Rewrite all of the data below with every "Image resolution" replaced by "Screen size" and nothing else changed. Leave the pictures out.

Dataset entries:
#####

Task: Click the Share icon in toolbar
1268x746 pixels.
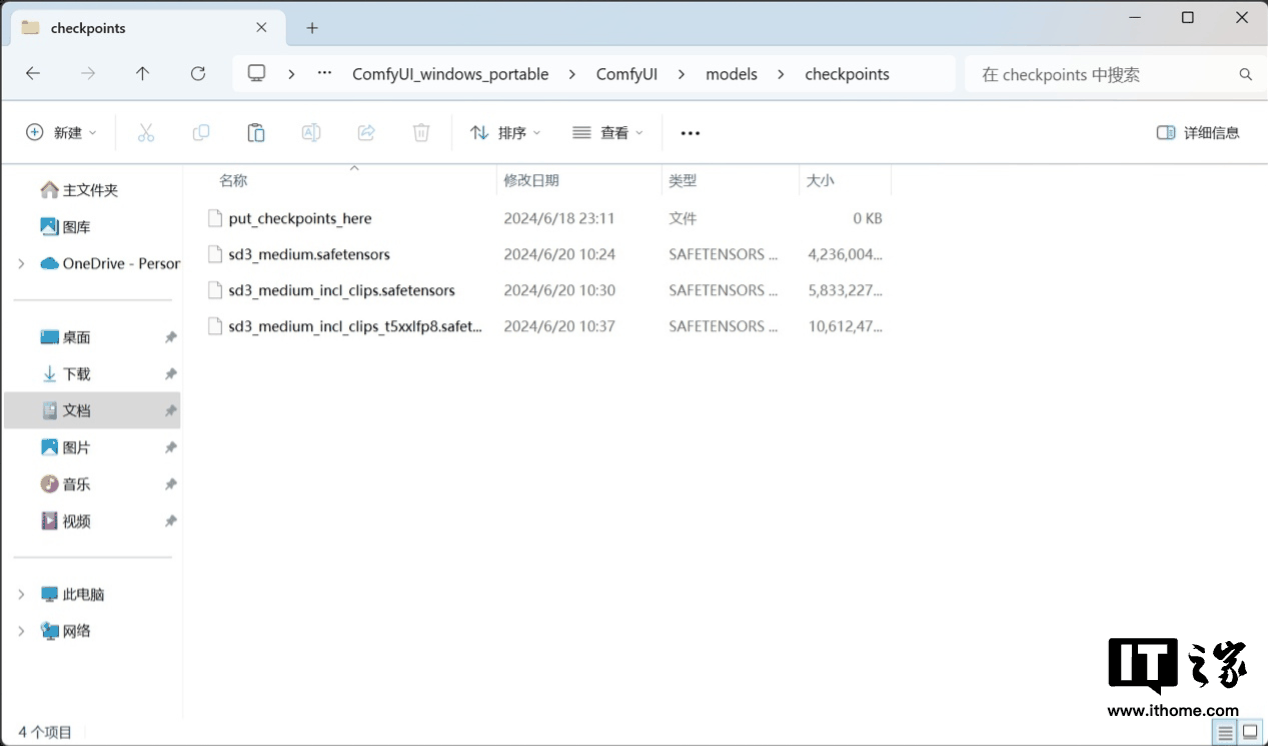Action: tap(366, 132)
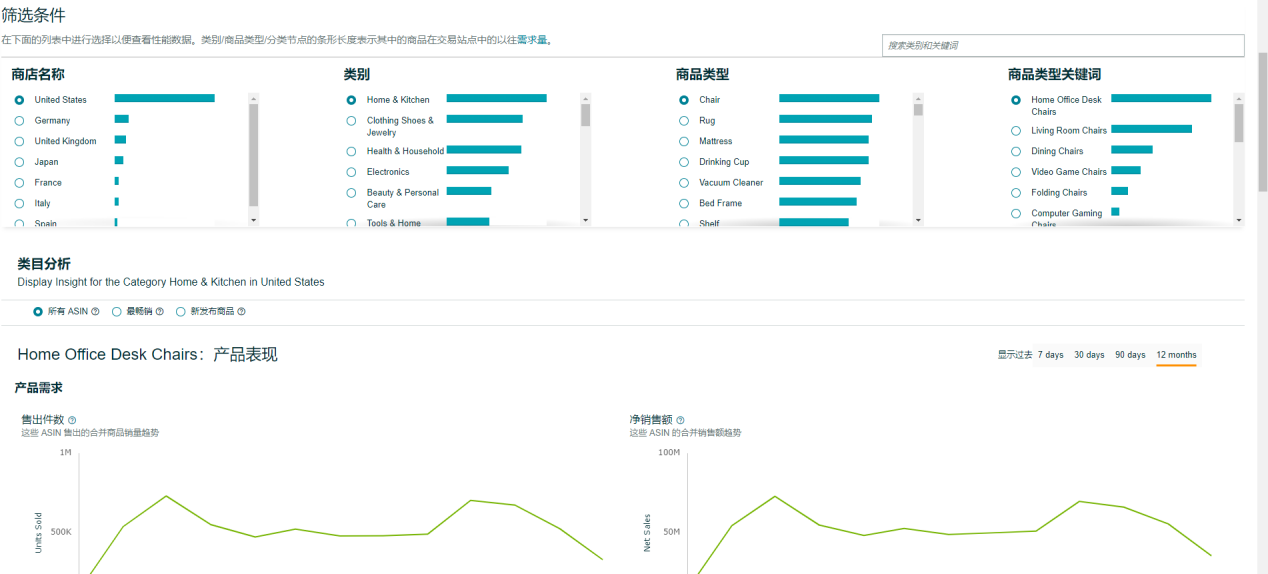Click Japan demand bar

click(x=119, y=161)
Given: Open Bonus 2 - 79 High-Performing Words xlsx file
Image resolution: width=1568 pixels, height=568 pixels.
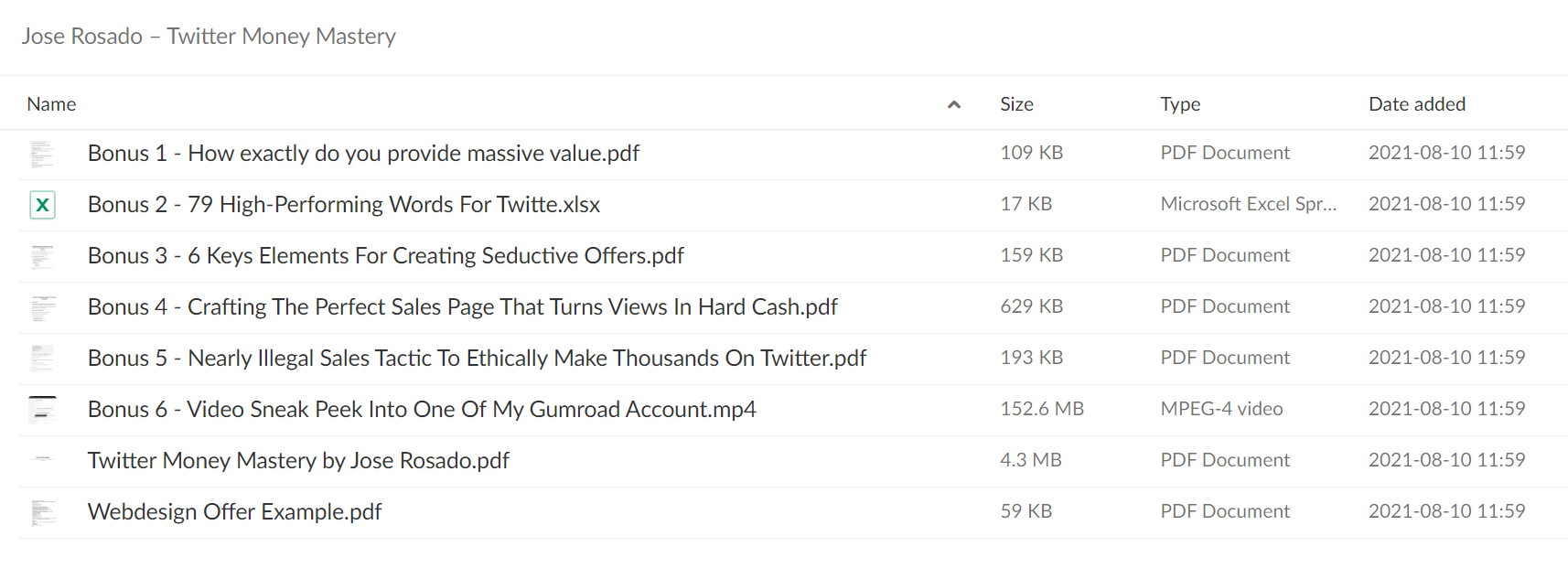Looking at the screenshot, I should pyautogui.click(x=344, y=205).
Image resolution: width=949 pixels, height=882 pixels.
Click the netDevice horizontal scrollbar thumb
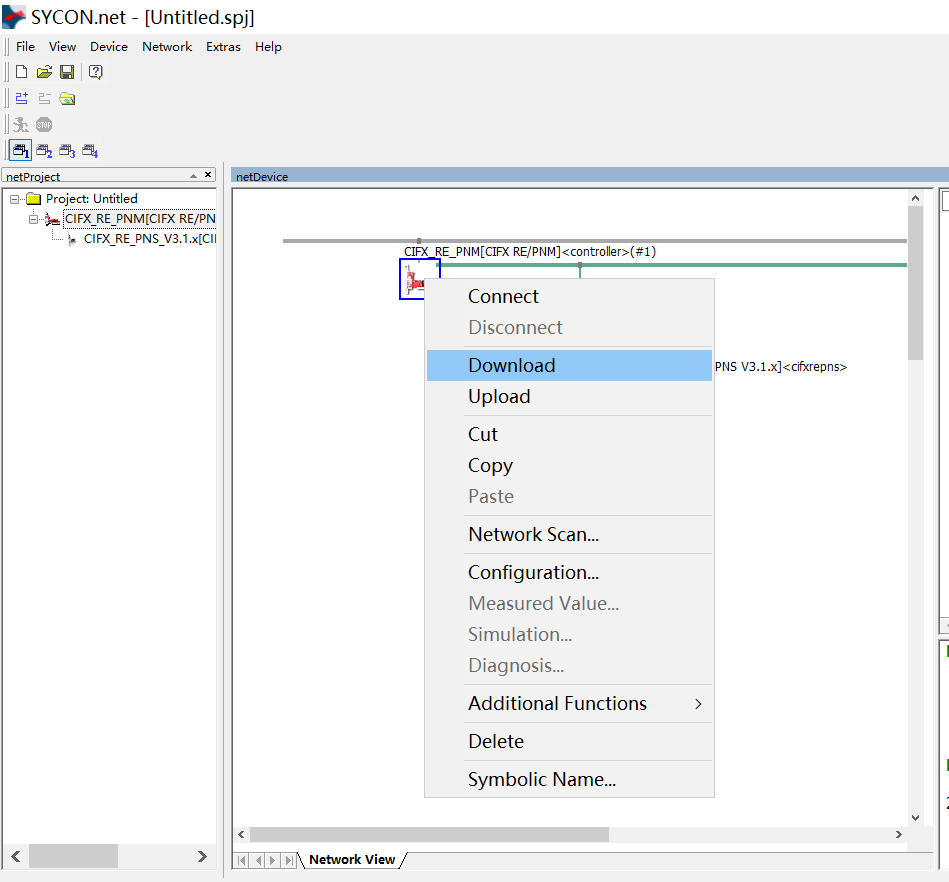point(428,834)
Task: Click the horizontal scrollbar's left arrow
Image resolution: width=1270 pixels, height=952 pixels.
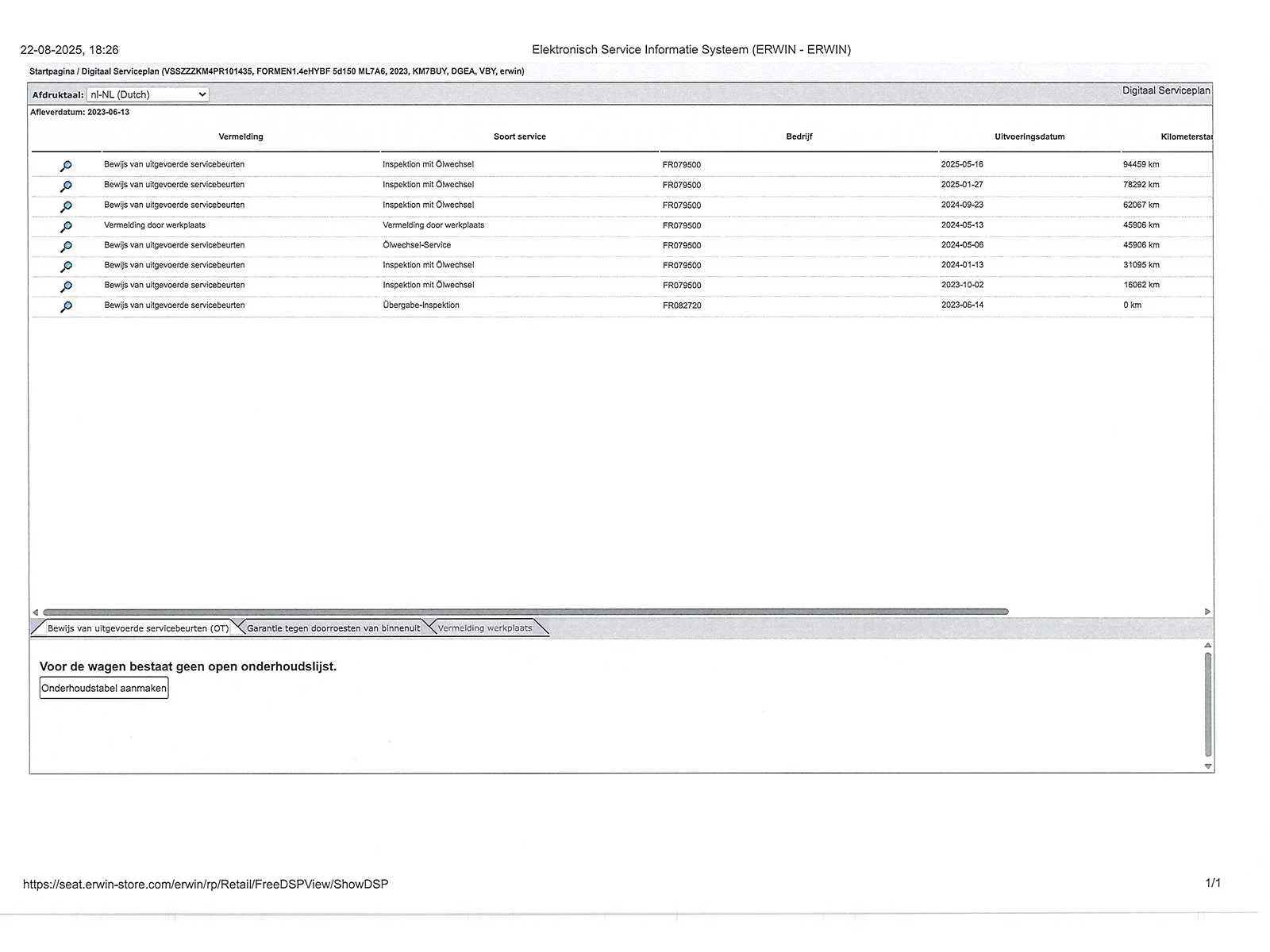Action: pos(35,612)
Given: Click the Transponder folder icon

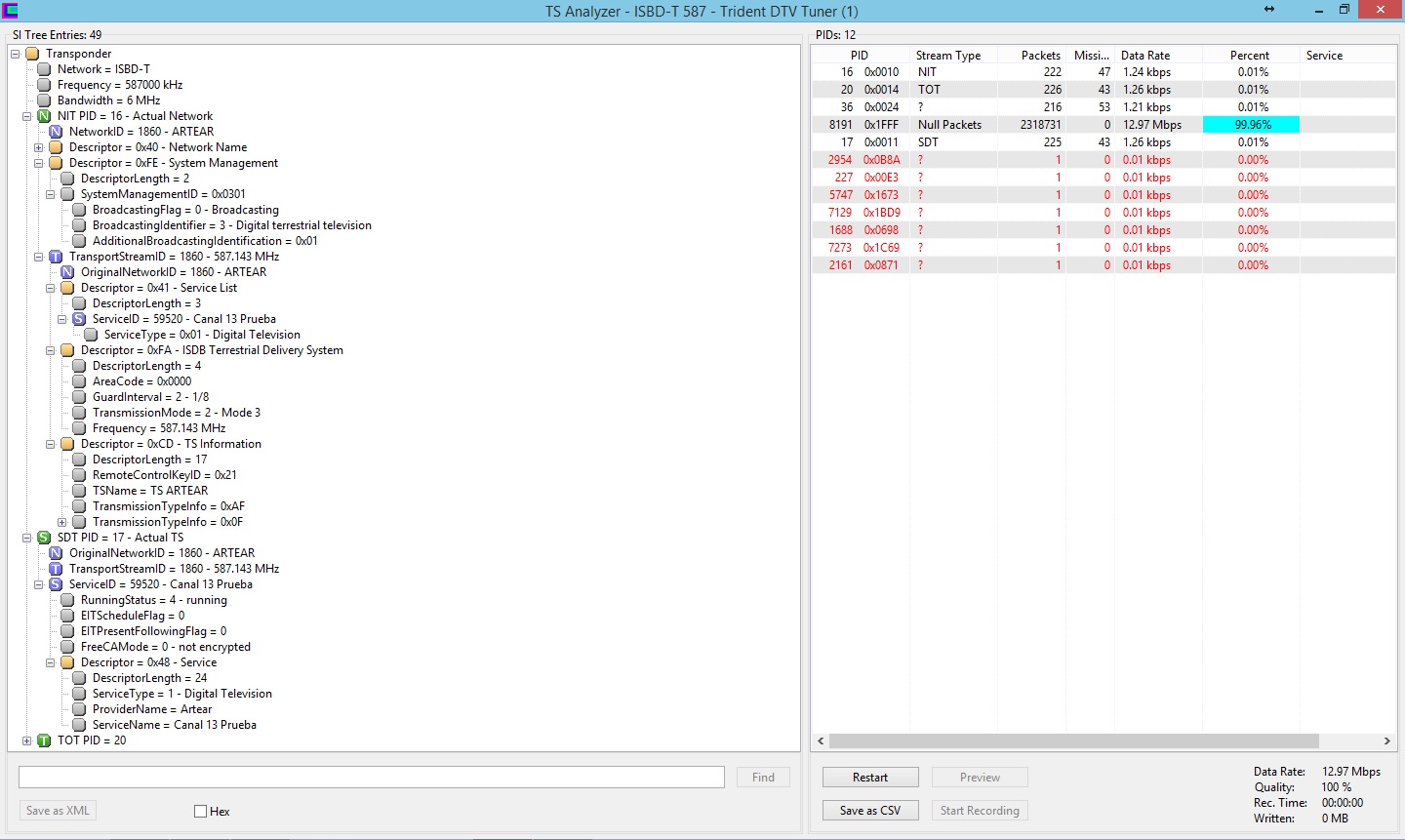Looking at the screenshot, I should [32, 54].
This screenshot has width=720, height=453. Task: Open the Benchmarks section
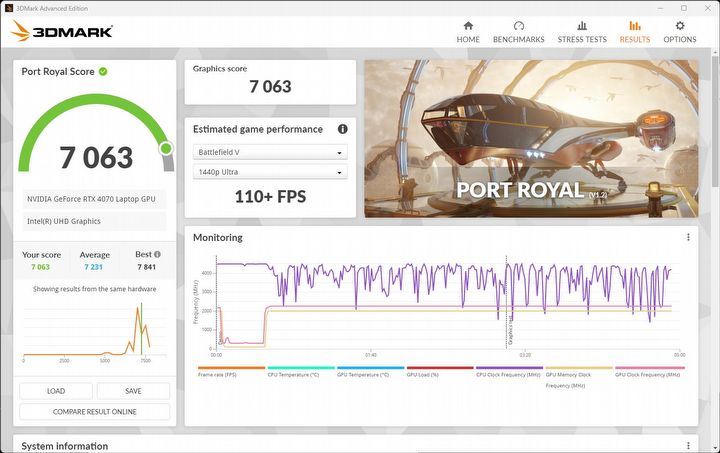518,31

#####

Worked answer:
Task: Click the Share icon in toolbar
1268x746 pixels.
Action: tap(366, 132)
Click Japan demand bar

click(x=119, y=161)
Given: Open Bonus 2 - 79 High-Performing Words xlsx file
Screen size: width=1568 pixels, height=568 pixels.
Looking at the screenshot, I should pyautogui.click(x=344, y=205).
Screen size: width=949 pixels, height=882 pixels.
Click the netDevice horizontal scrollbar thumb
point(428,834)
Task: Click the horizontal scrollbar's left arrow
Screen size: width=1270 pixels, height=952 pixels.
Action: pos(35,612)
Given: Click the Transponder folder icon

Looking at the screenshot, I should [32, 54].
This screenshot has width=720, height=453. Task: Open the Benchmarks section
518,31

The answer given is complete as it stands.